What you need to do
Only the lines of the listing below that run from the line with "Where should I" through the line with "Given: Click the TEEE-40DS product title" are to be set down, word for word. Pictures stay out.

Source material
>>>>>

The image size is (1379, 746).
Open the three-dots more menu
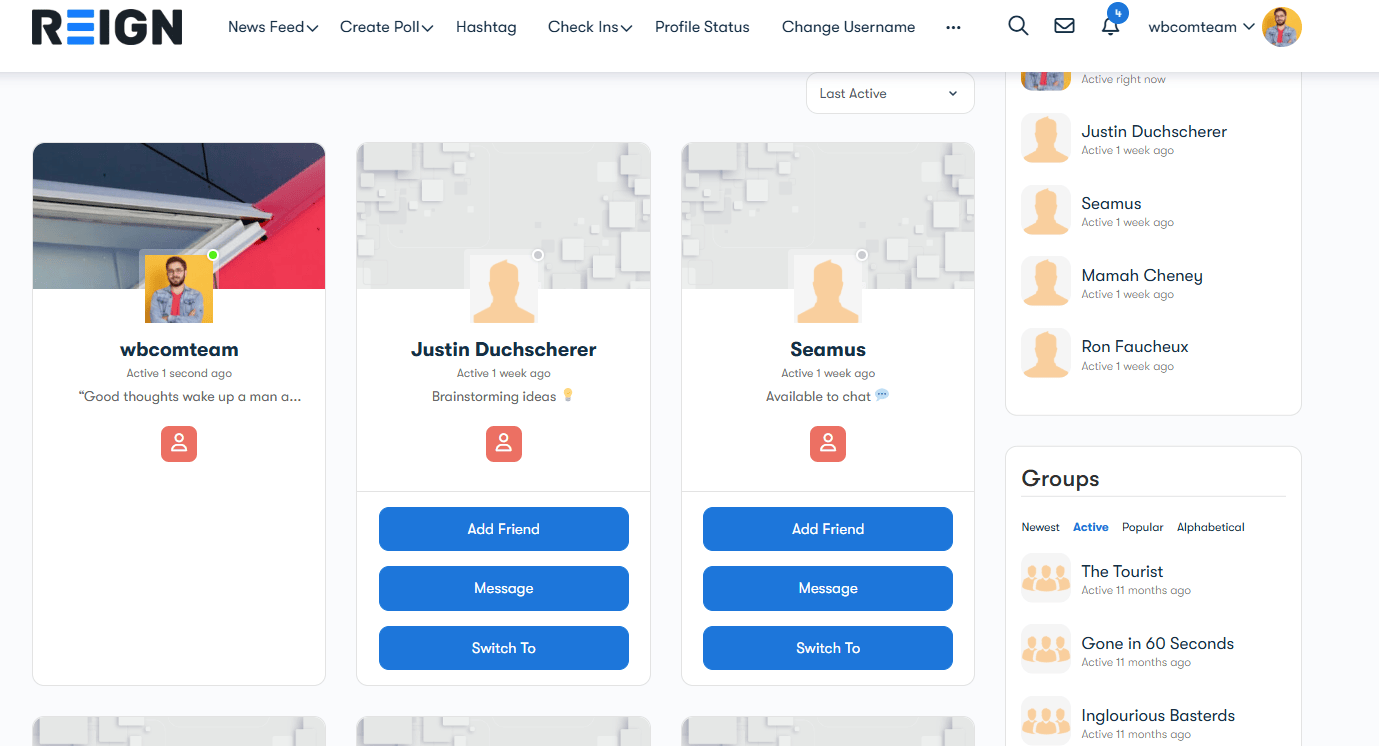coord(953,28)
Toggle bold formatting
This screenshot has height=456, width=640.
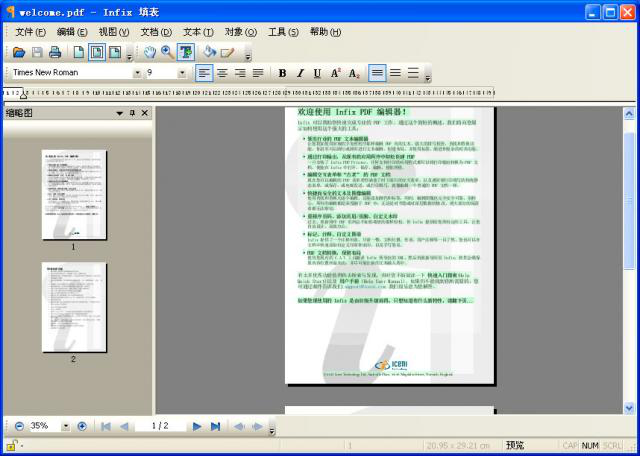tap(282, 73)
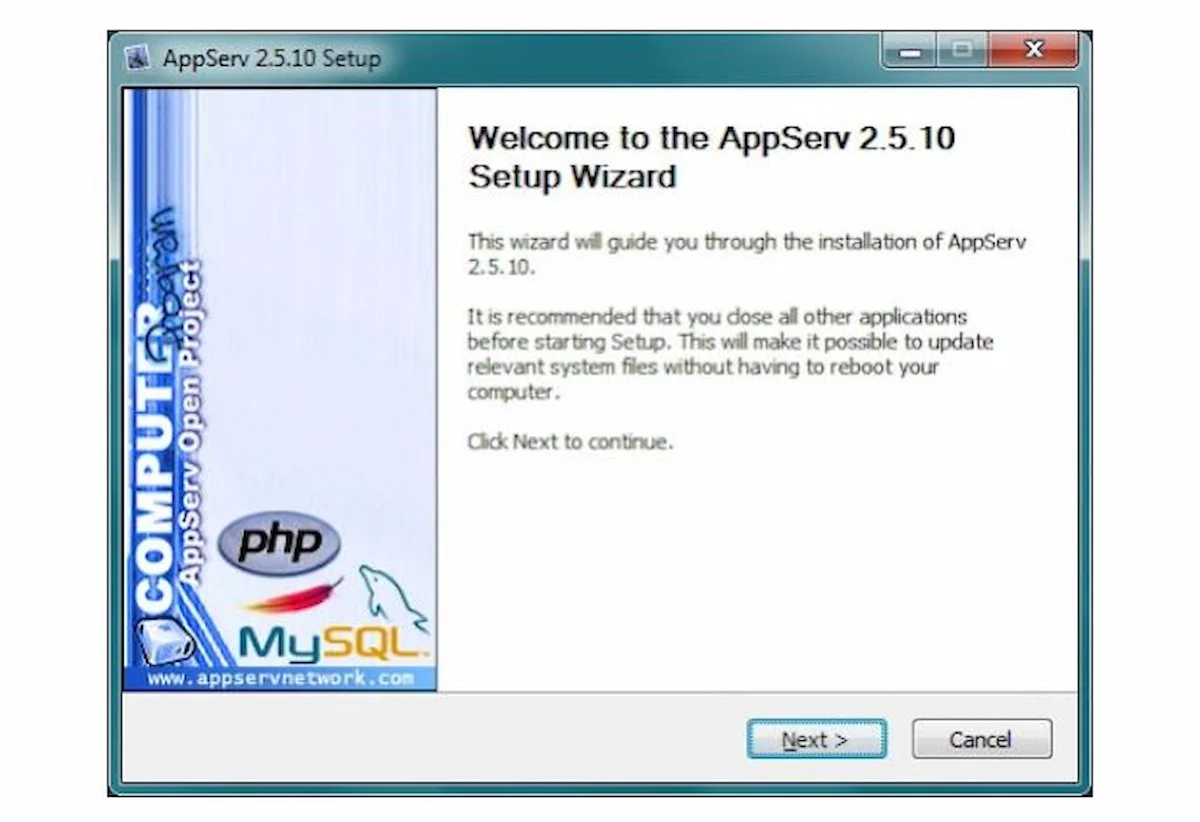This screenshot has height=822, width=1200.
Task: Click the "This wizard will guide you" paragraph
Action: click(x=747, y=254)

<<<<<
>>>>>

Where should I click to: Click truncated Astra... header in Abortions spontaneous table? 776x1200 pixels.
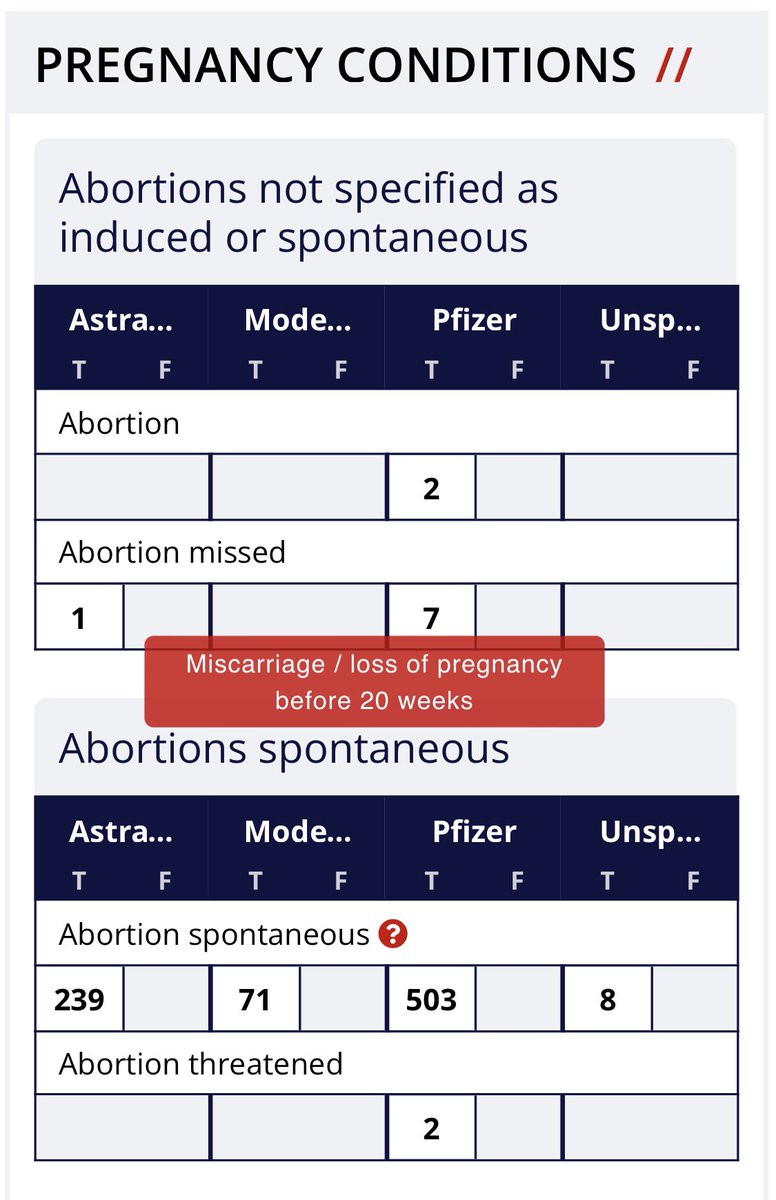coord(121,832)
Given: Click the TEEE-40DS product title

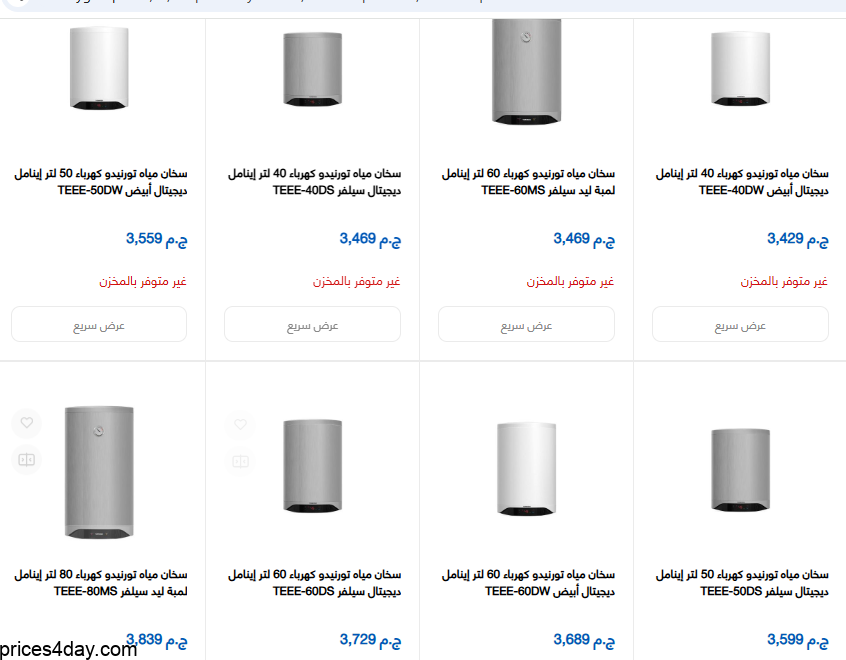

<<<<<
>>>>>

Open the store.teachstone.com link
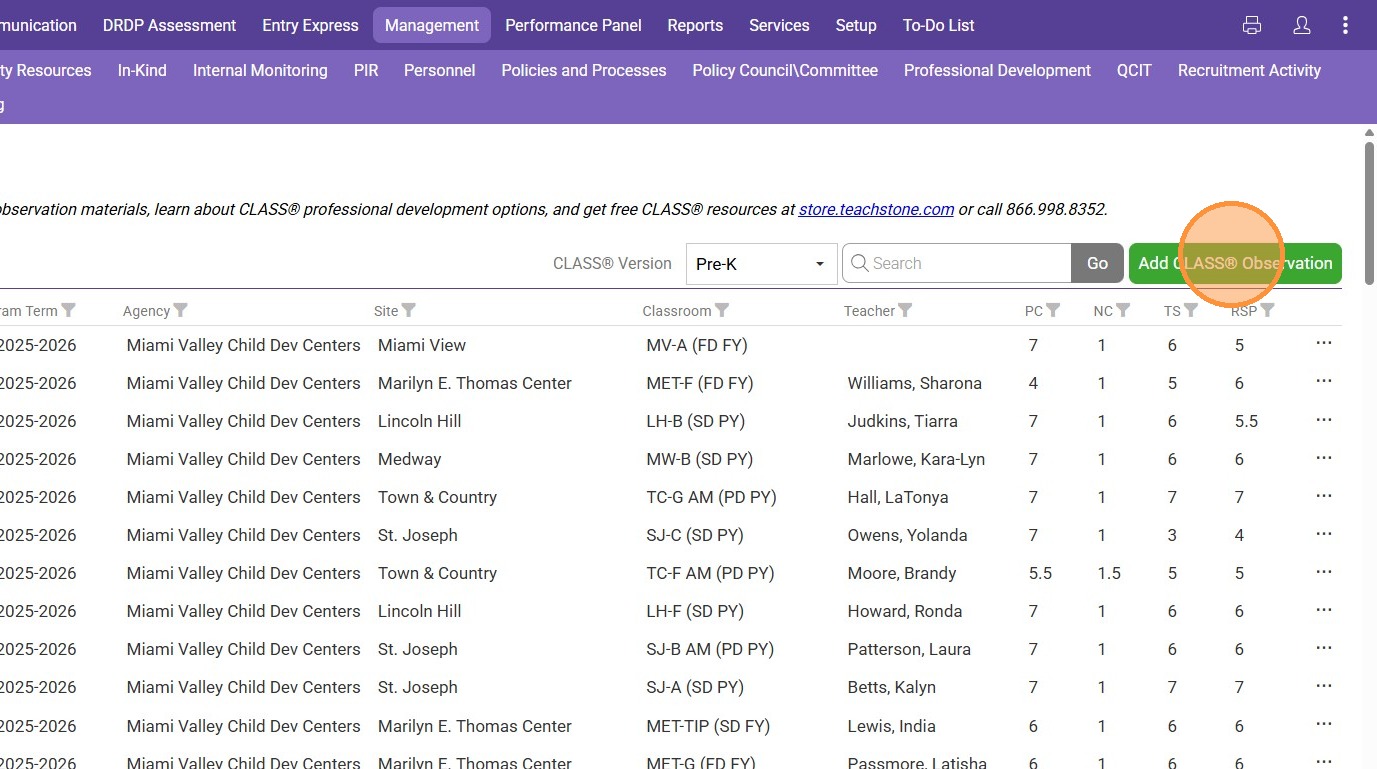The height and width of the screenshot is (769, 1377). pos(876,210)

<<<<<

Solution to this task
Where should I click to: Click truncated Astra... header in Abortions spontaneous table? 776x1200 pixels.
coord(121,832)
Given: Click the TEEE-40DS product title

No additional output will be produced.